Dust to Dust

Home > Other > Dust to Dust > Page 29
Dust to Dust Page 29

by Tami Hoag


  “WHAT HAPPENED TO you?” Liska asked, frowning at Kovac as he climbed out of the car.

  “A woman scorned.”

  “You don’t have a woman to scorn.”

  “Why should that limit my chances at suffering?” he asked, taking in the scene.

  Chamiqua Jones’s neighborhood was shabby, the houses sagging old monsters built in the early part of the century and later cut up into apartments. But it was by no means a slum. The families who lived here were poor, but for the most part did their best to look out for one another. The gangs and the crack dealers were far worse enemies to them than to white suburbia.

  And this was why, Kovac thought as they walked toward the gathering of cops and crime scene techs.

  A small body lay in the street near a pile of snow. The body had been covered. The mound of dirty snow was splashed with blood. Chamiqua Jones stood off to one side, wailing, screaming, rocking, friends and neighbors trying to comfort and restrain her.

  “The kids were playing on the snowbank,” Liska said. “According to one of them, a car with three or four gangbangers pulled up, one stuck his head out the window and called the name Jones. When he saw which child reacted, he shot her. Caught her once in the face, two to the torso.”

  “Aw, jeez.”

  “Not exactly a subtle message.”

  “Whose case?”

  “Tom Michaels.”

  At the mention of his name, Michaels looked up from a conversation with one of the uniforms, and immediately came toward them. Stocky and full of nervous energy, he wore his hair slicked straight back with a ton of goo to combat the fact that he looked about seventeen. It didn’t work. He was a good cop.

  “Sam, I knew you and Liska were on the Nixon assault,” he said. “I figured you’d want a heads-up on this.”
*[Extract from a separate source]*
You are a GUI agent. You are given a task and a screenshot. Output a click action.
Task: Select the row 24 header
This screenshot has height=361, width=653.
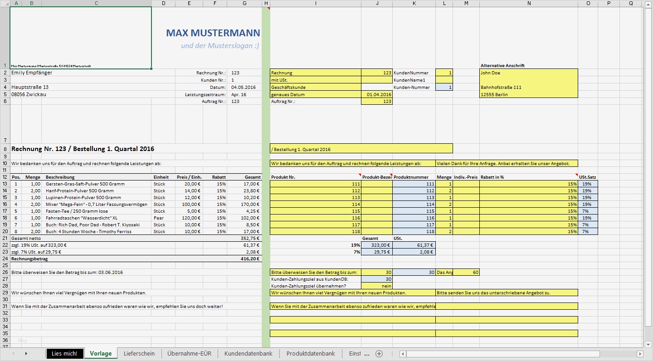pyautogui.click(x=5, y=259)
  “Thanks, I guess,” Kovac said. “Any ID on the shooter?”

  Michaels made a face.

  Answer: no. And there wouldn’t be. The Jones girl was dead because her mother had been asked to testify against one of Deene Combs’s thugs. The neighborhood’s leaders would make an angry show of demanding justice and daring citizens to stand up and fight back, but no one would. Not after this. And who the hell could blame them?

  “I told you!”

  The shout turned all their heads. Chamiqua Jones stormed toward them, her focus on Kovac, her eyes full of tears and pain and anger. She thrust a gloved finger at him.

  “I told you you was gonna get me killed! Look what they did! Look what they did! They killed my child! They killed my Chantal! What you gonna do for me now, Kovac?”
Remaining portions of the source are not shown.